Fałszywe maile dotyczące ofert pracy wykorzystywane do rozpowszechniania złośliwego oprogramowania BeaverTail

Nowy cyberatak kierowany jest na osoby szukające pracy, wykorzystując fałszywe e-maile rekrutacyjne do rozprzestrzeniania szkodliwego oprogramowania ukrytego pod postacią nieszkodliwych plików developerskich.

Eksperci ds. cyberbezpieczeństwa z ASEC, którzy pierwsi zidentyfikowali ten złośliwy oprogramowanie, wyjaśniają, że ten incydent jest przykładem rosnącej taktyki, w której atakujący przebierają się za rekruterów lub członków społeczności programistów.

Incydent pojawił się po raz pierwszy 29 listopada 2024 roku, kiedy hakerzy wykorzystali tożsamość Dev.to, aby udawać deweloperów platformy.

Napastnicy wysłali e-maile zawierające linki do repozytorium kodu BitBucket, prosząc użytkowników o przeglądanie projektu. Pliki projektu zawierały ukryte złośliwe oprogramowanie, które było zamaskowane jako zwykłe pliki projektu.

Fałszywe pliki zawierały dwie główne zagrożenia: oparte na JavaScript malware o nazwie BeaverTail, przebrany za plik „tailwind.config.js”, oraz drugi komponent o nazwie car.dll, który działa jako program do pobierania. Po otwarciu, te pliki współpracują ze sobą, aby ukraść dane logowania, dane przeglądarki, a nawet informacje o portfelu kryptowaluty.
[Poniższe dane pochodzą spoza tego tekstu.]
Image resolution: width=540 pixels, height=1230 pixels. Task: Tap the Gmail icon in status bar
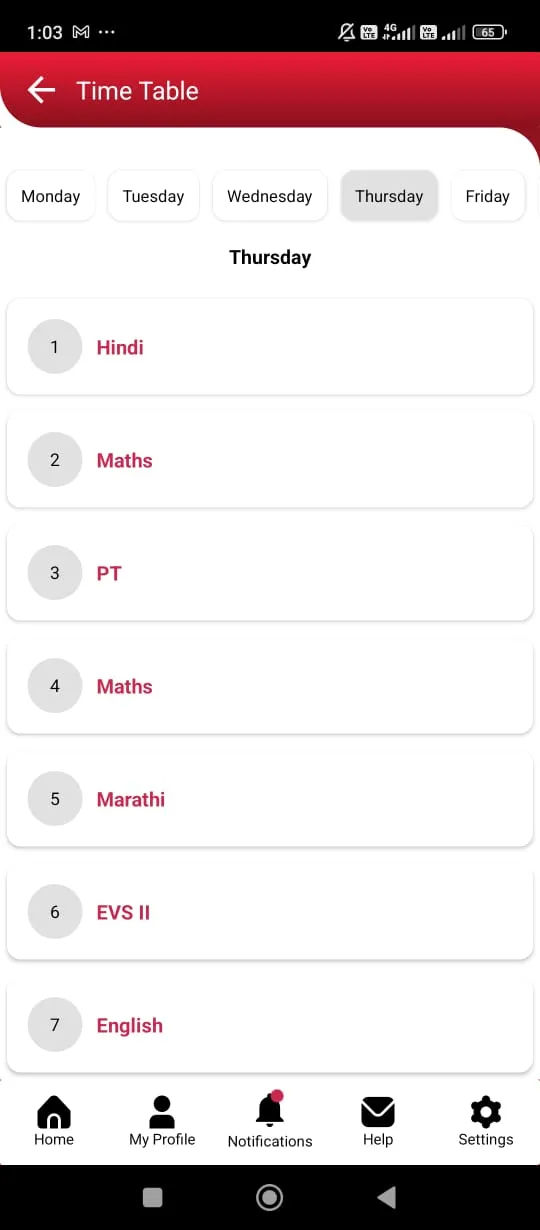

„Znane jest, że BeaverTail jest głównie dystrybuowany w atakach typu phishing, przebranych za oferty pracy” – wyjaśnili badacze z ASEC. Poprzednie wersje tego ataku były zauważane na platformach takich jak LinkedIn.

Oprogramowanie szkodliwe stanowi znaczne zagrożenie, ponieważ ukrywa swoje rzeczywiste zamiary, imitując standardowe operacje systemowe. Malware wykorzystuje narzędzia PowerShell i rundll32, które są standardowymi narzędziami Windows, aby uniknąć wykrycia przez oprogramowanie antywirusowe.
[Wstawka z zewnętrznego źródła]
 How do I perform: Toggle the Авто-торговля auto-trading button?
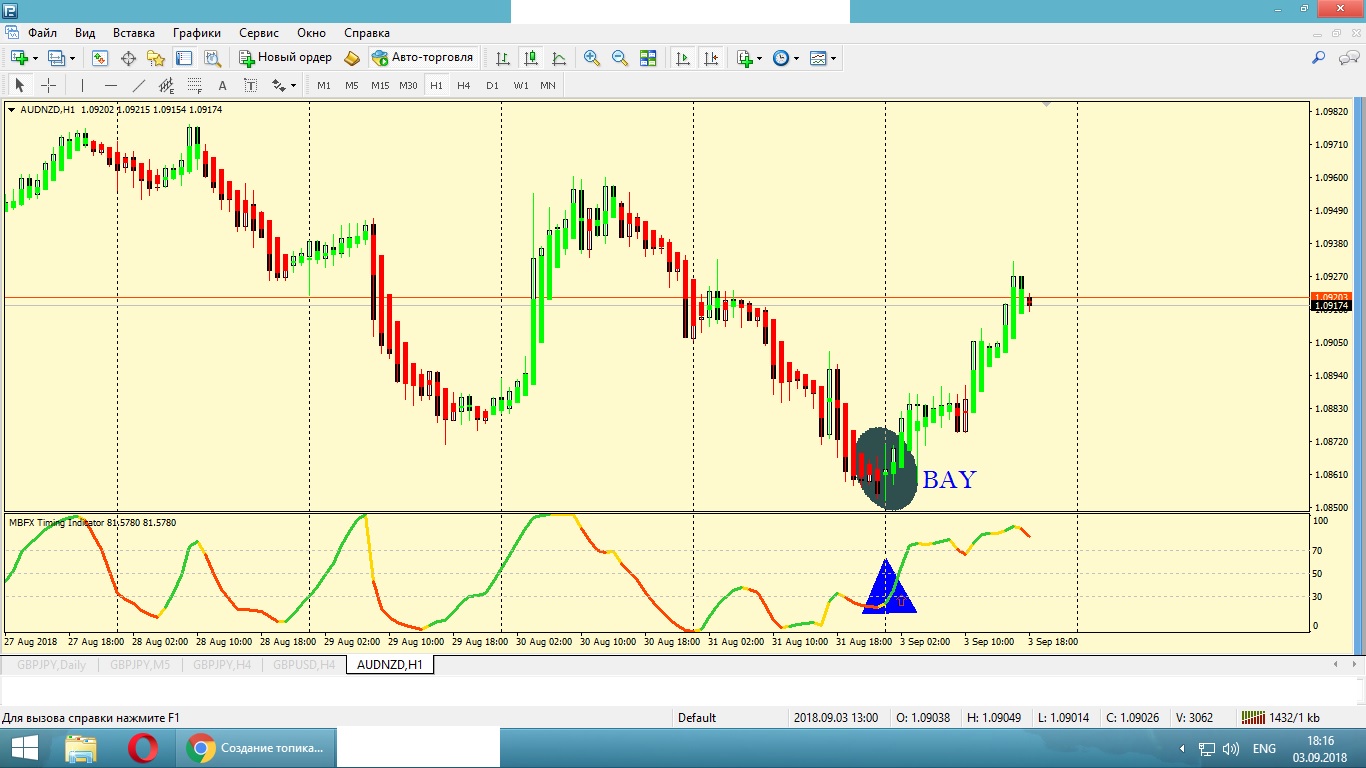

Po przeniknięciu do systemu, malware pobiera i uruchamia Tropidoor, który działa jako zaawansowane zaplecze. Narzędzie nawiązuje zaszyfrowane połączenia z serwerami zdalnymi, wykonując jednocześnie ponad 20 różnych poleceń, które obejmują kasowanie plików, wstrzykiwanie kodu programu i przechwytywanie zrzutów ekranu.

„Tropidoor… zbiera podstawowe informacje o systemie i generuje losowy klucz 0x20 bajtów, który jest szyfrowany za pomocą publicznego klucza RSA,” – powiedzieli badacze. Ta bezpieczna połączenie pozwala hakerom kontrolować zainfekowane maszyny bez zwracania na siebie uwagi.

Zespoły bezpieczeństwa apelują do wszystkich o szczególną czujność w tym czasie. Zachowaj ostrożność wobec nieoczekiwanych wiadomości e-mail z propozycjami rekrutacyjnymi, zwłaszcza tych z linkami do repozytoriów kodu lub proszących o pobranie plików projektu. Zawsze sprawdź z oficjalną firmą przed otworzeniem jakiejkolwiek zawartości.